Stored items
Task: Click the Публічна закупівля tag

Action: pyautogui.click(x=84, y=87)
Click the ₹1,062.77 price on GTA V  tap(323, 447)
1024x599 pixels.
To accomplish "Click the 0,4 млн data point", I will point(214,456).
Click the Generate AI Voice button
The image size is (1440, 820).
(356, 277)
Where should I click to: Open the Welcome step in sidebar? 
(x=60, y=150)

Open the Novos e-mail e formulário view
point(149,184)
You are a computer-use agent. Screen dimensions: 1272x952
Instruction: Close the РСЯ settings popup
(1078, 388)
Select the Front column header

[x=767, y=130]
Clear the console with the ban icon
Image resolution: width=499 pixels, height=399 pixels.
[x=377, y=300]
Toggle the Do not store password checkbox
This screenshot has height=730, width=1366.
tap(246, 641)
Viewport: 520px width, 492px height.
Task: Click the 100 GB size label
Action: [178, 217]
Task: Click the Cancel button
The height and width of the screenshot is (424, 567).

*What the task asks*
Copy out all the records exactly.

*Output of the exercise*
Task: Click the Публічна закупівля tag

Action: pyautogui.click(x=84, y=87)
Click the ₹1,062.77 price on GTA V  tap(323, 447)
1024x599 pixels.
To accomplish "Click the 0,4 млн data point", I will point(214,456).
Click the Generate AI Voice button
The image size is (1440, 820).
(356, 277)
Where should I click to: Open the Welcome step in sidebar? 
(x=60, y=150)

Open the Novos e-mail e formulário view
point(149,184)
You are a computer-use agent. Screen dimensions: 1272x952
Instruction: Close the РСЯ settings popup
(1078, 388)
Select the Front column header

[x=767, y=130]
Clear the console with the ban icon
Image resolution: width=499 pixels, height=399 pixels.
[x=377, y=300]
Toggle the Do not store password checkbox
This screenshot has height=730, width=1366.
tap(246, 641)
Viewport: 520px width, 492px height.
Task: Click the 100 GB size label
Action: [178, 217]
Task: Click the Cancel button
The height and width of the screenshot is (424, 567).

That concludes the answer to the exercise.